Peter laughs. “Damn, it’s in my backpack. Geez. So greedy.” Whatever it is, I can tell he is excited to give it to me, which in turn excites me. He takes my hand and leads me over to the table where his backpack is. “First sit down,” he says, and I obey. He sits down next to me. “Close your eyes and hold out your hand.”

I do, and I hear him unzip his bag, and then he puts something in my hand, a piece of paper. I open my eyes.

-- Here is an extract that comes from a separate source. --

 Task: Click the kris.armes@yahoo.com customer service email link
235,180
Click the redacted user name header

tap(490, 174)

“It’s a poem,” he says. “For you.”

The moon never beams without bringing me dreams

Of beautiful Lara Jean.

And stars never rise but I feel the bright eyes

Of beautiful Lara Jean.

I touch my hand to my lips. Beautiful Lara Jean! I can’t even believe it. “This is my favorite thing anyone has ever done for me. I could squeeze you to death right now I’m so happy.” To picture him, sitting at his desk at home, scribbling away with a pen and paper, endears him to me so completely. It gives me shivers. Currents of electricity from my scalp down to my toes.

“Really? You like it?”

“I love it!” I throw my arms around him and squeeze with all my might. I will put this valentine in my hatbox, and when I’m old like Stormy, I will take it out and look at it and remember this exact moment. Forget Genevieve; forget everything. Peter Kavinsky wrote me a poem.

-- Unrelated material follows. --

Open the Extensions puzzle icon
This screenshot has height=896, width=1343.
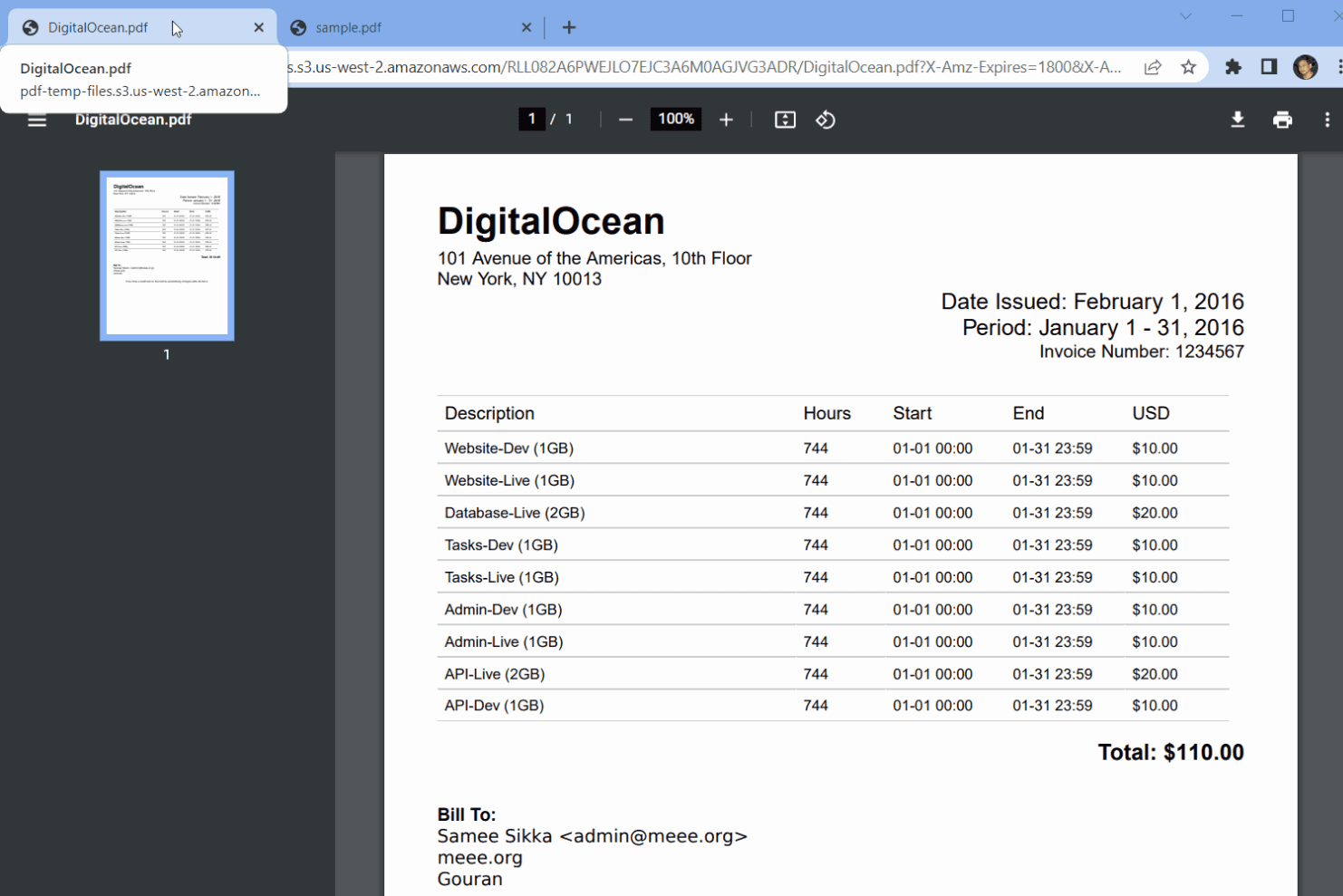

“That’s not the only present I brought you. It’s not even the best one.” He peels away from me and pulls a little velvet jewelry box out of his backpack. I gasp. Pleased, he says, “Hurry up and open it already.”

“Is it a pin?”

“It’s better.”

My hands fly to my mouth. It’s my necklace, the heart locket from his mom’s antique store, the very same necklace I admired for so many months. At Christmas when Daddy said the necklace had been sold, I thought it was gone from my life forever. “I can’t believe it,” I whisper, touching the diamond chip in the middle.

“Here, let me put it on for you.”

I lift my hair up, and Peter comes around and fastens the necklace around my neck. “Can I even accept this?” I wonder aloud. “It was really expensive, Peter! Like, really really expensive.”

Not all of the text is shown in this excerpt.